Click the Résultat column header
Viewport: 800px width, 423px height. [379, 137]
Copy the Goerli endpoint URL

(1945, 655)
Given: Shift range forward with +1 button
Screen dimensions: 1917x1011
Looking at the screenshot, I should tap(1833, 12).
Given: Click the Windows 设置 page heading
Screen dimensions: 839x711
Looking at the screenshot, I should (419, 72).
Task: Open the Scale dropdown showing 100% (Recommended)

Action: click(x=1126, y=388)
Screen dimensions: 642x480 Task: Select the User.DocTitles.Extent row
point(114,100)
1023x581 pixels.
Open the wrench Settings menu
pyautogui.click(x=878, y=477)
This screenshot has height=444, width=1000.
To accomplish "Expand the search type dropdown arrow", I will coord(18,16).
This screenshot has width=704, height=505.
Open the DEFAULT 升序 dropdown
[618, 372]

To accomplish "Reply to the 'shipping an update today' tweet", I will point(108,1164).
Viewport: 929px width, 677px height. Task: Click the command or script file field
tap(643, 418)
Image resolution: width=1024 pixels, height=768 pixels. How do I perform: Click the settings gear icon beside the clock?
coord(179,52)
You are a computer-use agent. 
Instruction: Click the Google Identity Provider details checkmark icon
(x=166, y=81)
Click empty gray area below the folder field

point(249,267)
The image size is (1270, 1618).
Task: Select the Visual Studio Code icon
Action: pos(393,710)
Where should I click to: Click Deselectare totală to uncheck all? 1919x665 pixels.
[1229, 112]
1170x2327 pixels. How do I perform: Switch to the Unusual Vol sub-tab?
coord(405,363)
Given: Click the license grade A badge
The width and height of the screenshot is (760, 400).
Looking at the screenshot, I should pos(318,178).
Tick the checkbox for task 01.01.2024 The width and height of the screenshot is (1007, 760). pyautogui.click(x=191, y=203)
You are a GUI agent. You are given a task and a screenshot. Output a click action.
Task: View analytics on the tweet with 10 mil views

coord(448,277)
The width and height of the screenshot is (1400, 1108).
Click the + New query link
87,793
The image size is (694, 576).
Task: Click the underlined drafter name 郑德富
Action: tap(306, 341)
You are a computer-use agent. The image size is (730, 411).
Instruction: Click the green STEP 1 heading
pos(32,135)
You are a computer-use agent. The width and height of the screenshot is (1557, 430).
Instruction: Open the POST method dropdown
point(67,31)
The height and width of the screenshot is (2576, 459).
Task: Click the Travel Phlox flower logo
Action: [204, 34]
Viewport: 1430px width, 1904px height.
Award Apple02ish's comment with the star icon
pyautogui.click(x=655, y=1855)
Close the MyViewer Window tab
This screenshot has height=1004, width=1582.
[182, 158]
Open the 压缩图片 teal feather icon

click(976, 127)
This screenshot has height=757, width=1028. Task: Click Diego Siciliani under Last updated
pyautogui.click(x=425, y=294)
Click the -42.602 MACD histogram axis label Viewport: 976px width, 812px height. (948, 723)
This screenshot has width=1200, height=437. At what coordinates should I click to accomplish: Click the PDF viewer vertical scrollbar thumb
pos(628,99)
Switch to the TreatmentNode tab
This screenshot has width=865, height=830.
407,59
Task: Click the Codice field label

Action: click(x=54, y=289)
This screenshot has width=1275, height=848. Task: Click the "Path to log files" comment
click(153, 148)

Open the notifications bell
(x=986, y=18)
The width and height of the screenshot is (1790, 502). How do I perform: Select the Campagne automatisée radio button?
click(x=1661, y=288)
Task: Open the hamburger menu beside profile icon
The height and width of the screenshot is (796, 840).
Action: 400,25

Task item :: The full set of entries must be transcribed exactly.

Response to this exercise ::
Click the Résultat column header
Viewport: 800px width, 423px height. [379, 137]
Copy the Goerli endpoint URL

(1945, 655)
Given: Shift range forward with +1 button
Screen dimensions: 1917x1011
Looking at the screenshot, I should tap(1833, 12).
Given: Click the Windows 设置 page heading
Screen dimensions: 839x711
Looking at the screenshot, I should (419, 72).
Task: Open the Scale dropdown showing 100% (Recommended)

Action: click(x=1126, y=388)
Screen dimensions: 642x480 Task: Select the User.DocTitles.Extent row
point(114,100)
1023x581 pixels.
Open the wrench Settings menu
pyautogui.click(x=878, y=477)
This screenshot has height=444, width=1000.
To accomplish "Expand the search type dropdown arrow", I will coord(18,16).
This screenshot has width=704, height=505.
Open the DEFAULT 升序 dropdown
[618, 372]

To accomplish "Reply to the 'shipping an update today' tweet", I will point(108,1164).
Viewport: 929px width, 677px height. Task: Click the command or script file field
tap(643, 418)
Image resolution: width=1024 pixels, height=768 pixels. How do I perform: Click the settings gear icon beside the clock?
coord(179,52)
You are a computer-use agent. 
Instruction: Click the Google Identity Provider details checkmark icon
(x=166, y=81)
Click empty gray area below the folder field

point(249,267)
The image size is (1270, 1618).
Task: Select the Visual Studio Code icon
Action: pos(393,710)
Where should I click to: Click Deselectare totală to uncheck all? 1919x665 pixels.
[1229, 112]
1170x2327 pixels. How do I perform: Switch to the Unusual Vol sub-tab?
coord(405,363)
Given: Click the license grade A badge
The width and height of the screenshot is (760, 400).
Looking at the screenshot, I should pos(318,178).
Tick the checkbox for task 01.01.2024 The width and height of the screenshot is (1007, 760). pyautogui.click(x=191, y=203)
You are a GUI agent. You are given a task and a screenshot. Output a click action.
Task: View analytics on the tweet with 10 mil views

coord(448,277)
The width and height of the screenshot is (1400, 1108).
Click the + New query link
87,793
The image size is (694, 576).
Task: Click the underlined drafter name 郑德富
Action: tap(306, 341)
You are a computer-use agent. The image size is (730, 411).
Instruction: Click the green STEP 1 heading
pos(32,135)
You are a computer-use agent. The width and height of the screenshot is (1557, 430).
Instruction: Open the POST method dropdown
point(67,31)
The height and width of the screenshot is (2576, 459).
Task: Click the Travel Phlox flower logo
Action: [204, 34]
Viewport: 1430px width, 1904px height.
Award Apple02ish's comment with the star icon
pyautogui.click(x=655, y=1855)
Close the MyViewer Window tab
This screenshot has height=1004, width=1582.
[182, 158]
Open the 压缩图片 teal feather icon

click(976, 127)
This screenshot has height=757, width=1028. Task: Click Diego Siciliani under Last updated
pyautogui.click(x=425, y=294)
Click the -42.602 MACD histogram axis label Viewport: 976px width, 812px height. (948, 723)
This screenshot has width=1200, height=437. At what coordinates should I click to accomplish: Click the PDF viewer vertical scrollbar thumb
pos(628,99)
Switch to the TreatmentNode tab
This screenshot has width=865, height=830.
407,59
Task: Click the Codice field label

Action: click(x=54, y=289)
This screenshot has width=1275, height=848. Task: Click the "Path to log files" comment
click(153, 148)

Open the notifications bell
(x=986, y=18)
The width and height of the screenshot is (1790, 502). How do I perform: Select the Campagne automatisée radio button?
click(x=1661, y=288)
Task: Open the hamburger menu beside profile icon
The height and width of the screenshot is (796, 840).
Action: 400,25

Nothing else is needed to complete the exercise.